Leetcode 1822: Sign of the Product of an Array
You are given an integer array nums. The task is to compute the product of all the elements in the array and return the sign of the product. Implement the function signFunc(x) that returns 1 if x is positive, -1 if x is negative, and 0 if x is 0. Return signFunc(product) for the array.
Problem
Approach
Steps
Complexity
Input: The input consists of an array nums containing integers.
Example: nums = [1, 2, 3, 4, 5]
Constraints:
• 1 <= nums.length <= 1000
• -100 <= nums[i] <= 100
Output: Return the result of signFunc(product) where product is the product of all elements in the array.
Example: Output: 1
Constraints:
• The product can be a very large number, but signFunc only needs to determine the sign of the product.
Goal: Determine the sign of the product of elements in nums.
Steps:
• Initialize a variable to store the product sign (positive, negative, or zero).
• Iterate over the array nums and adjust the sign based on the number of negative elements.
• If any element is zero, return the sign for zero immediately.
• Return the final computed sign.
Goal: Constraints on the input array nums.
Steps:
• 1 <= nums.length <= 1000
• -100 <= nums[i] <= 100
Assumptions:
• The input array is non-empty.
• The product can be large but will not overflow if handled correctly.
• Input: nums = [1, 2, 3, 4, 5]
• Explanation: The product is positive, so the return value is 1.
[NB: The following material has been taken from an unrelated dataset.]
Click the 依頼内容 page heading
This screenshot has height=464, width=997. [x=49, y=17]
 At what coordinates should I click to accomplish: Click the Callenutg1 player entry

Approach: The approach is to iterate through the array, multiplying the values and keeping track of whether the product is positive, negative, or zero.
Observations:
• We only need the sign of the product, not the actual product itself.
• If there is a zero in the array, the product is zero, and we can return 0 immediately.
Steps:
• Initialize a variable to keep track of the sign (1 for positive, -1 for negative).
• Iterate through the array: if the number is negative, flip the sign, and if the number is zero, return zero.
• Return the computed sign after finishing the iteration.
Empty Inputs:
• An empty array should not be allowed by the constraints.
Large Inputs:
• Large arrays should be handled efficiently with a time complexity of O(n).
Special Values:
• If the array contains a zero, the result is immediately zero.
Constraints:
• The solution should work for the full range of allowed input sizes and values.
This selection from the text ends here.